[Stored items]
BEGIN
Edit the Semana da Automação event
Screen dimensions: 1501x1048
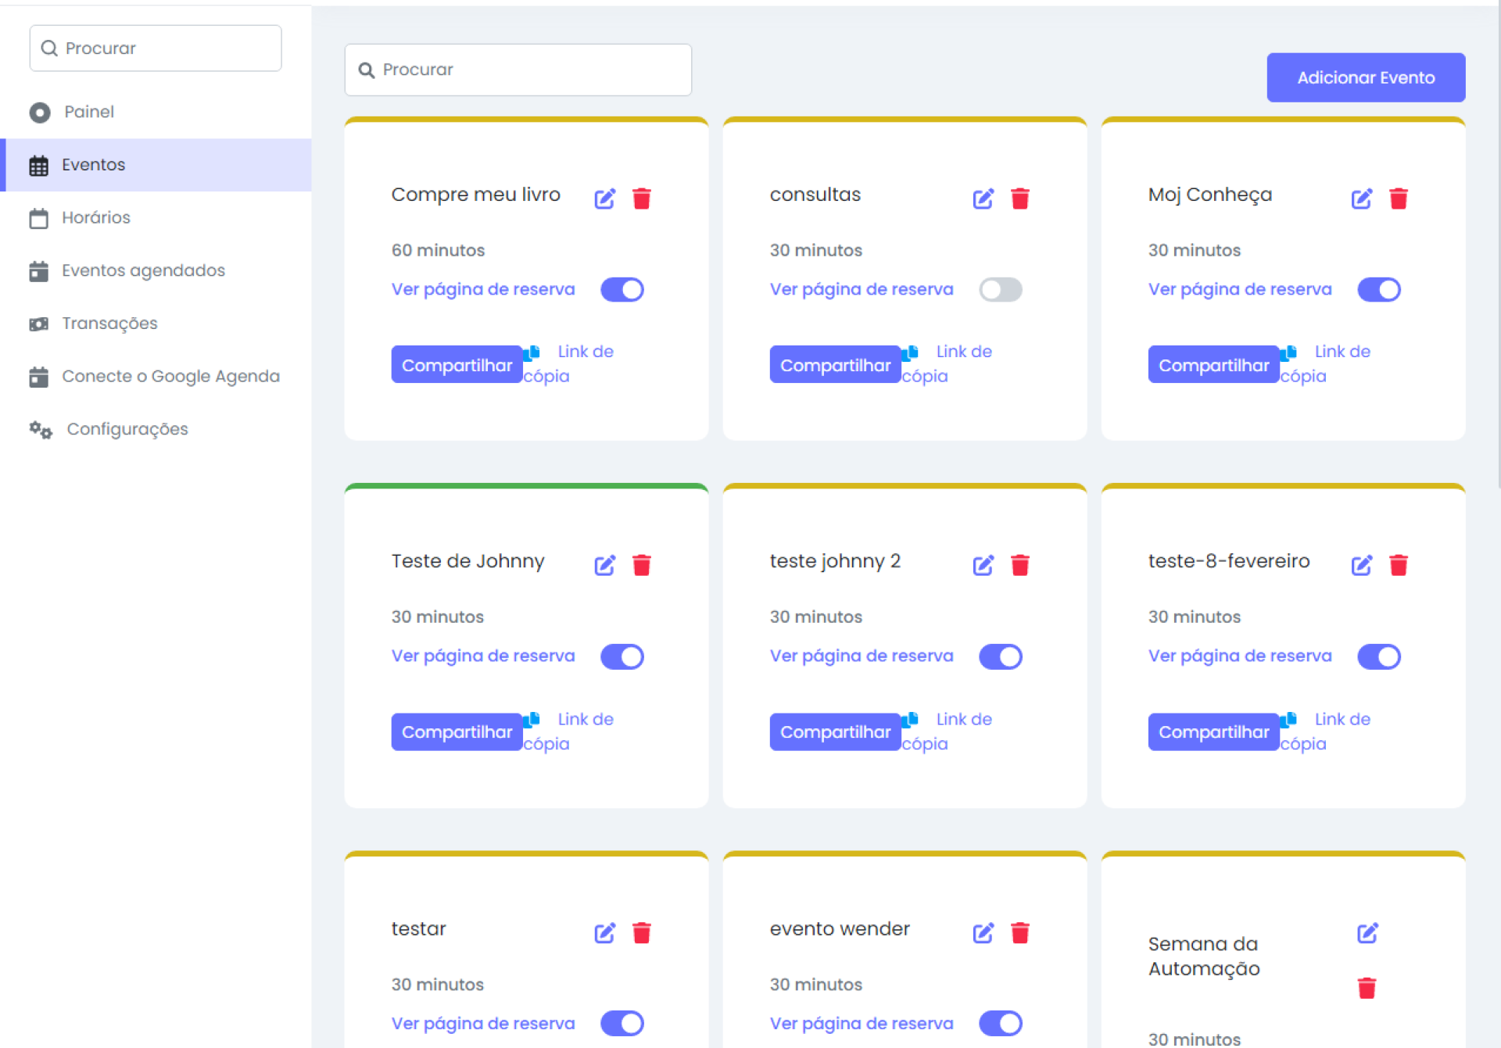tap(1367, 932)
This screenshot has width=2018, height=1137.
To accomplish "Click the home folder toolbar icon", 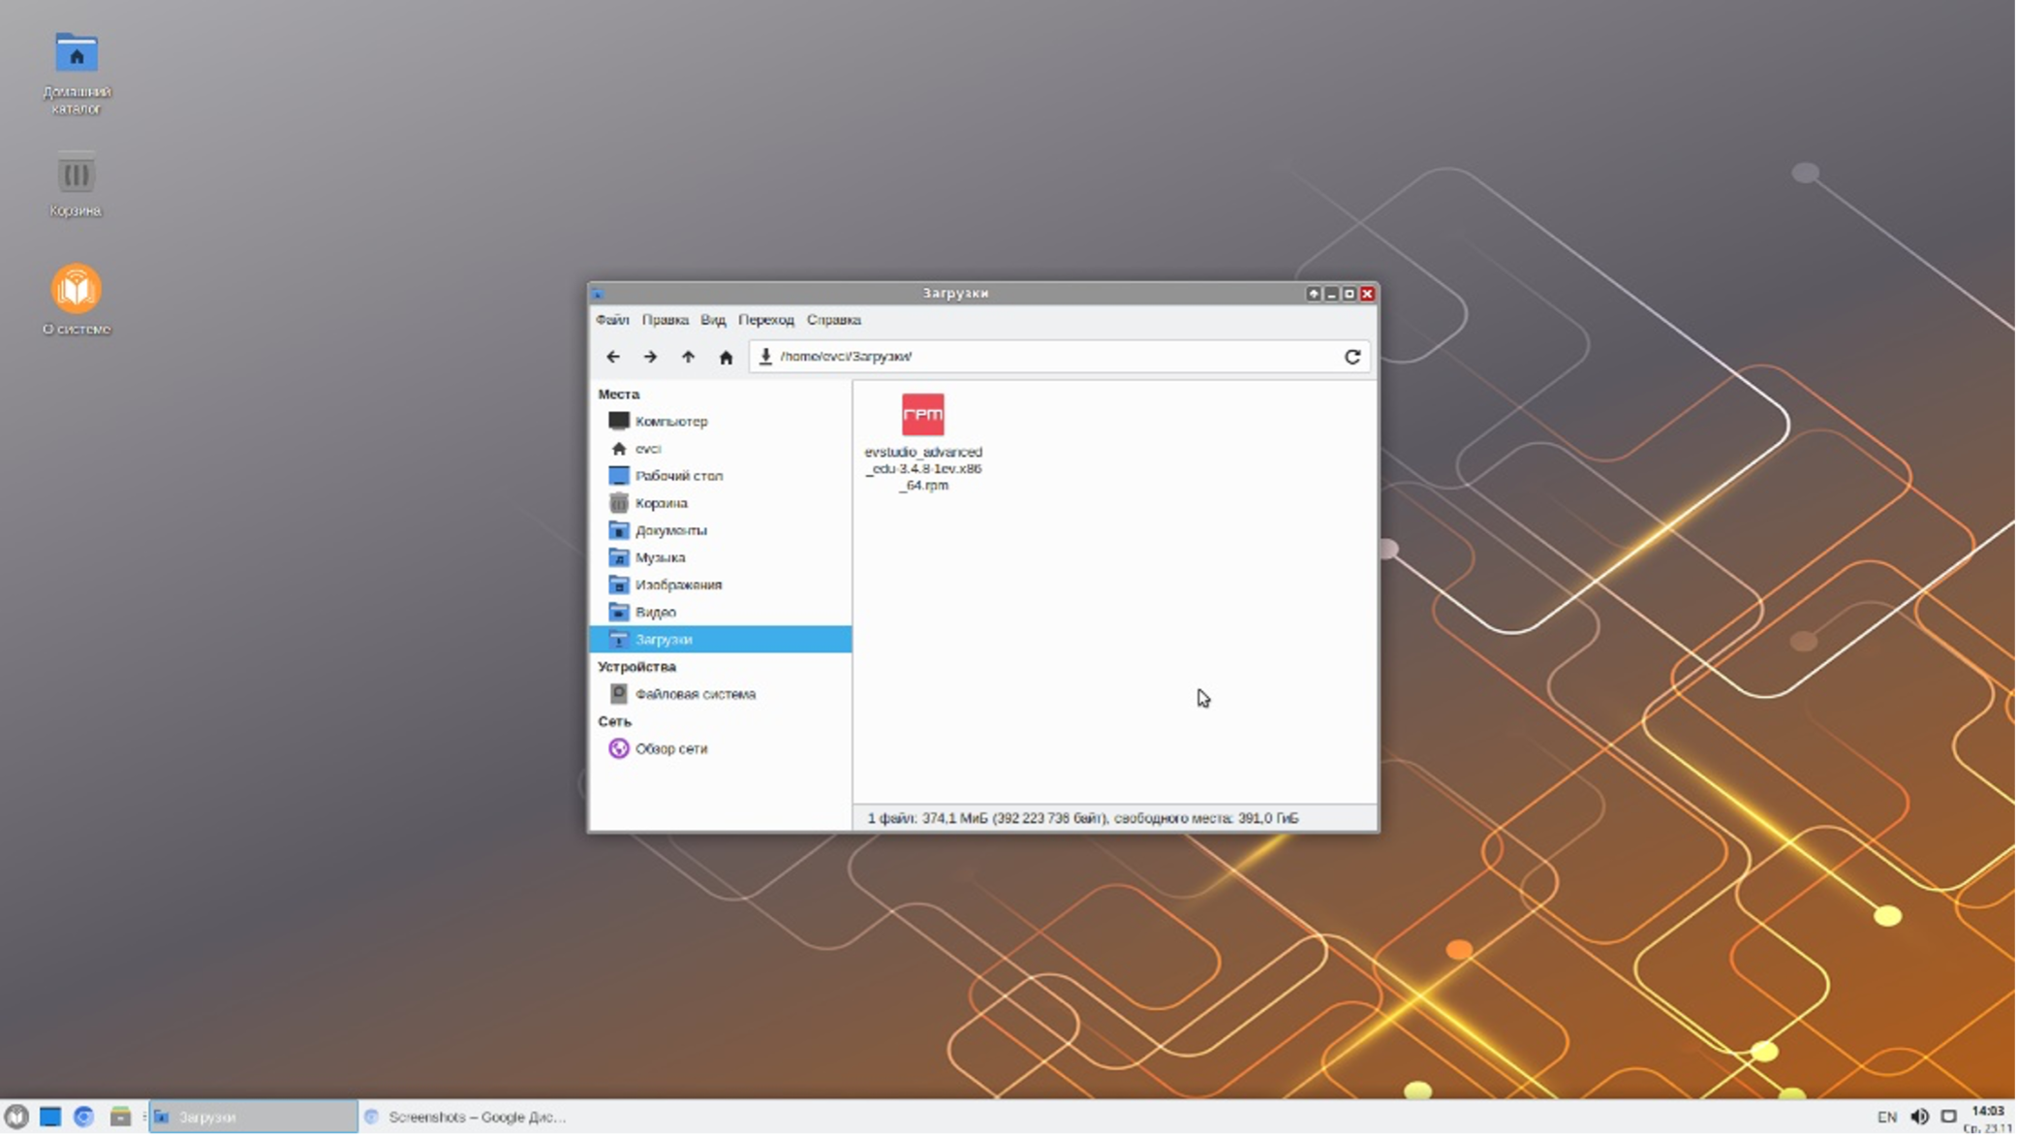I will click(x=726, y=357).
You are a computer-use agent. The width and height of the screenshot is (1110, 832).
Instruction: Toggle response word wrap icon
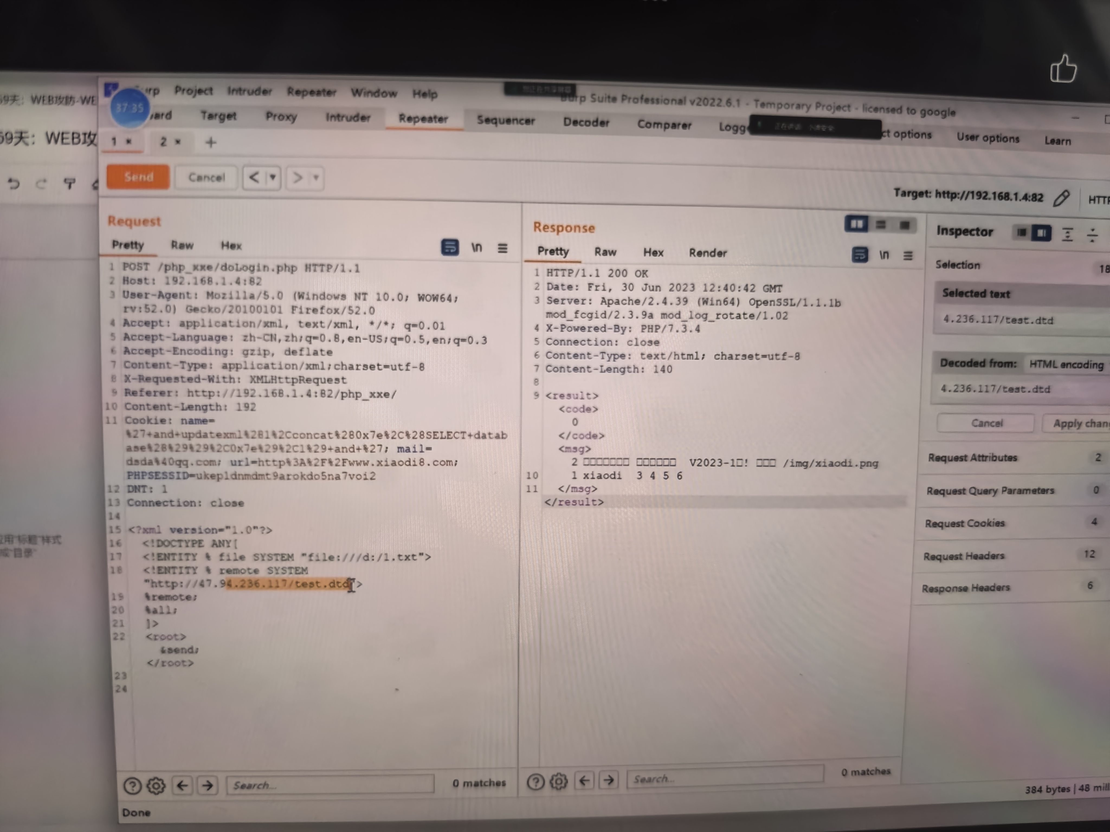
END
Problem requirements:
Answer with a single number, the count of lines in the data that contain "width".

Reply:
2